## DATA LISTING:
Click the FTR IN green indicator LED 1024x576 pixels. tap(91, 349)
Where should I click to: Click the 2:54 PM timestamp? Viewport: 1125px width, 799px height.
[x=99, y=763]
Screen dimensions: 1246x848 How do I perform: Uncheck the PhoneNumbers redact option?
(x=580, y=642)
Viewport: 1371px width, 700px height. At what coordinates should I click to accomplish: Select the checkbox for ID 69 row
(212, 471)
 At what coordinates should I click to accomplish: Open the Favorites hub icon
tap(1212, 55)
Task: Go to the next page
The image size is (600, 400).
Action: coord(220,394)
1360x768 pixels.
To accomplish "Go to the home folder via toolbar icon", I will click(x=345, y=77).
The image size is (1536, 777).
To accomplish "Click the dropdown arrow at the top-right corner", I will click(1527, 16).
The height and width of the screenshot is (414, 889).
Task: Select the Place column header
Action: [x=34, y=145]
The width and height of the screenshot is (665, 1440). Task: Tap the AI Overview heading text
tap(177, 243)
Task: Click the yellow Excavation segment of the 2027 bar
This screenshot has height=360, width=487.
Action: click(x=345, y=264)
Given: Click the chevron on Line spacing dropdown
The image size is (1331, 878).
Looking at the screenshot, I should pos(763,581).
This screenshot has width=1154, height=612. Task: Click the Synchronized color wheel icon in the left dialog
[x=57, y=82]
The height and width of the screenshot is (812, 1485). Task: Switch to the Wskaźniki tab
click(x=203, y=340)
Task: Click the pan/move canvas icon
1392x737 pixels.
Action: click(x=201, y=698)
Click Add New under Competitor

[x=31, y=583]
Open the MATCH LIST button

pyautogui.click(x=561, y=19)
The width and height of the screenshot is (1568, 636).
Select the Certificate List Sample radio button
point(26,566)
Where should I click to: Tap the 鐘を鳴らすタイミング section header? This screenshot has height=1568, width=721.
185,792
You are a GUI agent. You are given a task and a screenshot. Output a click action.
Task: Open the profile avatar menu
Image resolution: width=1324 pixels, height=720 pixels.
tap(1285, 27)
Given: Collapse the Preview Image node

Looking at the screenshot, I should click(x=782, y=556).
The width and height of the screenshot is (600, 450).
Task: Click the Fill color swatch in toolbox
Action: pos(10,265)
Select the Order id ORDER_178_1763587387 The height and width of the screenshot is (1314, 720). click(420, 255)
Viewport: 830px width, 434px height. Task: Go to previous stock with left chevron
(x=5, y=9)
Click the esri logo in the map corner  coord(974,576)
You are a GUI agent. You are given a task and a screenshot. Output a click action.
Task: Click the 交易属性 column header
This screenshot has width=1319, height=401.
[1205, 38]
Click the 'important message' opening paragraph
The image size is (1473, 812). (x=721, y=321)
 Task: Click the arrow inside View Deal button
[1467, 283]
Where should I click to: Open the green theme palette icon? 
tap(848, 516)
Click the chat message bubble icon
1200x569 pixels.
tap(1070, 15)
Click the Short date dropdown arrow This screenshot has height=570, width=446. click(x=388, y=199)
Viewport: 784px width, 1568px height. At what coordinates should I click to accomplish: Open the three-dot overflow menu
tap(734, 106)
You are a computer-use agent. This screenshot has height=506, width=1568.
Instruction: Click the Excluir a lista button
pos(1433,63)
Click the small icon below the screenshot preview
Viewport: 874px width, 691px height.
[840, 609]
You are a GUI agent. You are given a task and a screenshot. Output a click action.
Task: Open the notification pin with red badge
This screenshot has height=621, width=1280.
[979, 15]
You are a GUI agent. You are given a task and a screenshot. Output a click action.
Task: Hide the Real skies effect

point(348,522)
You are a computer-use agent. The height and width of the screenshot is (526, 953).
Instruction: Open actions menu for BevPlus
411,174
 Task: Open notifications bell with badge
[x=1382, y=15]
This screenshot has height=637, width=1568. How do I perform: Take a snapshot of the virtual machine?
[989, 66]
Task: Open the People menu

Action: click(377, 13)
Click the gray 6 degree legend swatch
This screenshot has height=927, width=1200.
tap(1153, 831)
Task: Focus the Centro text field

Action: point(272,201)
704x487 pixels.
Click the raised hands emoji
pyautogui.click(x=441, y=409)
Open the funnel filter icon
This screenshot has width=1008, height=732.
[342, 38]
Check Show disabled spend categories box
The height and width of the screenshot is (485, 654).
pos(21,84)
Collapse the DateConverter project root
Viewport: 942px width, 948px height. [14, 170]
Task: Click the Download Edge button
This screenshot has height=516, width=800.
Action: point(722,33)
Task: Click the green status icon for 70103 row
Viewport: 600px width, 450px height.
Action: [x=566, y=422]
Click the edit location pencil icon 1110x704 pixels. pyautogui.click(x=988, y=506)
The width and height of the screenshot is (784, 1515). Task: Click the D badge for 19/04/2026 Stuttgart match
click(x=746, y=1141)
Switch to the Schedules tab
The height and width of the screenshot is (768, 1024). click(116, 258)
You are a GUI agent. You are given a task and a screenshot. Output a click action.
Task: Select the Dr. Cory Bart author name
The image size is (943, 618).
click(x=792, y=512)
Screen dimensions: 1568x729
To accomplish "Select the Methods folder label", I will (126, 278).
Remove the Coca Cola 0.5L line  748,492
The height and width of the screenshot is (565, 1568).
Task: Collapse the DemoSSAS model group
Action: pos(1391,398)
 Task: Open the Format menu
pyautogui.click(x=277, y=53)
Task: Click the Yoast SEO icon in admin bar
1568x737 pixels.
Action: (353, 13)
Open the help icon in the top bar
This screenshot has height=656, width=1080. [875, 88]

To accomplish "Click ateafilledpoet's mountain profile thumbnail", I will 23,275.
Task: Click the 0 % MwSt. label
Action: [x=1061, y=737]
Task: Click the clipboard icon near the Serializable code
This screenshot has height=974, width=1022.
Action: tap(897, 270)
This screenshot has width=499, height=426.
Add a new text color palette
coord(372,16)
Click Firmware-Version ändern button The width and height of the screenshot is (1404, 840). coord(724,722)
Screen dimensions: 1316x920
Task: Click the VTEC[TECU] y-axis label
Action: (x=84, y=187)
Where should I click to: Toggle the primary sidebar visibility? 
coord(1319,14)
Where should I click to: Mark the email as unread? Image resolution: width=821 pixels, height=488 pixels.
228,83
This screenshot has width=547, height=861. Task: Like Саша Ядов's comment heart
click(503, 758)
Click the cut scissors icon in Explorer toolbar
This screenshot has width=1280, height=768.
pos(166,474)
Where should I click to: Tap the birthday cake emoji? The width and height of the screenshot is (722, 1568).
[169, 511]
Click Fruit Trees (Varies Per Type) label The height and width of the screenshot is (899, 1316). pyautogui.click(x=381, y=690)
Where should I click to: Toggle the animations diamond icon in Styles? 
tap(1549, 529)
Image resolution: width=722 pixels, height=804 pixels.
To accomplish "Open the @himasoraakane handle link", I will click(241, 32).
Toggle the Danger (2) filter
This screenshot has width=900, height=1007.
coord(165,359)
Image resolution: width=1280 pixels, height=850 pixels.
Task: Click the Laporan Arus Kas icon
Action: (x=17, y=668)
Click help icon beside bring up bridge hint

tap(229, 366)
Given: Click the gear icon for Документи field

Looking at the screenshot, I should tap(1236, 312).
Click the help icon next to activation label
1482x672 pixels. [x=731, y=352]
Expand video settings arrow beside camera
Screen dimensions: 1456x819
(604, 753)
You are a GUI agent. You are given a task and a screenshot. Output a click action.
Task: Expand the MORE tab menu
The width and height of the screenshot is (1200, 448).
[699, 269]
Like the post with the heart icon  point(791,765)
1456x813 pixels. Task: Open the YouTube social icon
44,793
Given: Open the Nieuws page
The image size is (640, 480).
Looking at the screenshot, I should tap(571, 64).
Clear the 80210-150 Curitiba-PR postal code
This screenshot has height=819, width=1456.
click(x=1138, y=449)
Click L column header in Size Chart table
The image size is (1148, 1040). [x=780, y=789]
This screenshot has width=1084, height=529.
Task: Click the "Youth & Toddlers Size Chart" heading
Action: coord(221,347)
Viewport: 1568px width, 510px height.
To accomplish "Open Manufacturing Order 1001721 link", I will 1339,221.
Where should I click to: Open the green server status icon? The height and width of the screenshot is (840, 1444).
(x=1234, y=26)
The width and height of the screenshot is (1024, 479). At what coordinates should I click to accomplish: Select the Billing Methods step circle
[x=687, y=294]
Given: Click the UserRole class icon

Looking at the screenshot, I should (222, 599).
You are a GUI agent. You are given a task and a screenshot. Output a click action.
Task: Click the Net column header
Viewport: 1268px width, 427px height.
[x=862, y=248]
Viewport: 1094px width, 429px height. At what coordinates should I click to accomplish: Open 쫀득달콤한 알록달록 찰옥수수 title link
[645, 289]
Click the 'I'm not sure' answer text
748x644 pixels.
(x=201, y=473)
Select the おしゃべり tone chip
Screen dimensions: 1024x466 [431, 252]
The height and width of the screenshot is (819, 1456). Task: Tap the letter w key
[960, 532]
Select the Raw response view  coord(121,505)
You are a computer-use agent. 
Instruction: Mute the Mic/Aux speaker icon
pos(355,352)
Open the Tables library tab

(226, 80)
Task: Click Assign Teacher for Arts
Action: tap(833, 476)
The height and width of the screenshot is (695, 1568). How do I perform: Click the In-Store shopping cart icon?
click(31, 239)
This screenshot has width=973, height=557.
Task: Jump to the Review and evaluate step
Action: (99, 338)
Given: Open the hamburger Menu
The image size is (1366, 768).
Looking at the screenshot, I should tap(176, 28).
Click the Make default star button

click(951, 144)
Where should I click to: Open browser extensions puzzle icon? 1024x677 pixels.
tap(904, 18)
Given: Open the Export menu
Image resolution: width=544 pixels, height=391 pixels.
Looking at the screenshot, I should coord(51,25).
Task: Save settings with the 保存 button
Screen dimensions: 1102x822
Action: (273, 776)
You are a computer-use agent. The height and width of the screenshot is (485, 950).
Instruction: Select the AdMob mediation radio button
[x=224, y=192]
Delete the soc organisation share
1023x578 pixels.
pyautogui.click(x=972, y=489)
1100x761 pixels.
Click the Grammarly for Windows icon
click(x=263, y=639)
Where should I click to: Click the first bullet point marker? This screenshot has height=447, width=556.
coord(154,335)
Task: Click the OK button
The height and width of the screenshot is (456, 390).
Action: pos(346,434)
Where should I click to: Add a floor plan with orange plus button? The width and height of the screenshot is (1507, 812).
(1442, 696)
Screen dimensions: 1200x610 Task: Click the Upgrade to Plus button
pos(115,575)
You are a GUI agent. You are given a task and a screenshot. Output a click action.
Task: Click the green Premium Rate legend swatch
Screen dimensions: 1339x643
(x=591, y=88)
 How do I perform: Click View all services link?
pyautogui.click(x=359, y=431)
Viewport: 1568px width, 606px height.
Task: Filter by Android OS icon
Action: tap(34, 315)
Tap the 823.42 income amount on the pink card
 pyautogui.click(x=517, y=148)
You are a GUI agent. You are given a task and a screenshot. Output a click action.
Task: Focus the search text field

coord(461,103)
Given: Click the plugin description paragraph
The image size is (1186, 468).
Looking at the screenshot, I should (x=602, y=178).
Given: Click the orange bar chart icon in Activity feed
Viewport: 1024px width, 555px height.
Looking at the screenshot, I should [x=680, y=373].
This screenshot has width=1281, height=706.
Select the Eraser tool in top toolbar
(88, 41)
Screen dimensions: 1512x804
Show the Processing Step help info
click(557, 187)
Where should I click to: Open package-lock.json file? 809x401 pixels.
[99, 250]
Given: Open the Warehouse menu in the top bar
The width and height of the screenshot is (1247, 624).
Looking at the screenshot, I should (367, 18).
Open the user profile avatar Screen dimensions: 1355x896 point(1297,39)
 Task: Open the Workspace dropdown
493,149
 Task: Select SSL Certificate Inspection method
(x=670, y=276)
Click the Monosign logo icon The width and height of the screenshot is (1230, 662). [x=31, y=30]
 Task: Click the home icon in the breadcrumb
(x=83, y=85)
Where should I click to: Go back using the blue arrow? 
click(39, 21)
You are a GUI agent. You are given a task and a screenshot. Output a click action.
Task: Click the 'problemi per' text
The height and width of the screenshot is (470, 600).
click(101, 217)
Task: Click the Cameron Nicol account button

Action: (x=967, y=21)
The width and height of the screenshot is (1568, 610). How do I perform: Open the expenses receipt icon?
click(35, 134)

## EXERCISE DIRECTIONS:
Please output exactly the lines between the one holding "Task: Click the yellow" and the one holding "Task: Open the profile avatar menu" in the records above, inclusive, and nothing more.

## OUTPUT OF THE EXERCISE:
Task: Click the yellow Excavation segment of the 2027 bar
This screenshot has height=360, width=487.
Action: click(x=345, y=264)
Given: Click the chevron on Line spacing dropdown
The image size is (1331, 878).
Looking at the screenshot, I should pos(763,581).
This screenshot has width=1154, height=612. Task: Click the Synchronized color wheel icon in the left dialog
[x=57, y=82]
The height and width of the screenshot is (812, 1485). Task: Switch to the Wskaźniki tab
click(x=203, y=340)
Task: Click the pan/move canvas icon
1392x737 pixels.
Action: click(x=201, y=698)
Click Add New under Competitor

[x=31, y=583]
Open the MATCH LIST button

pyautogui.click(x=561, y=19)
The width and height of the screenshot is (1568, 636).
Select the Certificate List Sample radio button
point(26,566)
Where should I click to: Tap the 鐘を鳴らすタイミング section header? This screenshot has height=1568, width=721.
185,792
You are a GUI agent. You are given a task and a screenshot. Output a click action.
Task: Open the profile avatar menu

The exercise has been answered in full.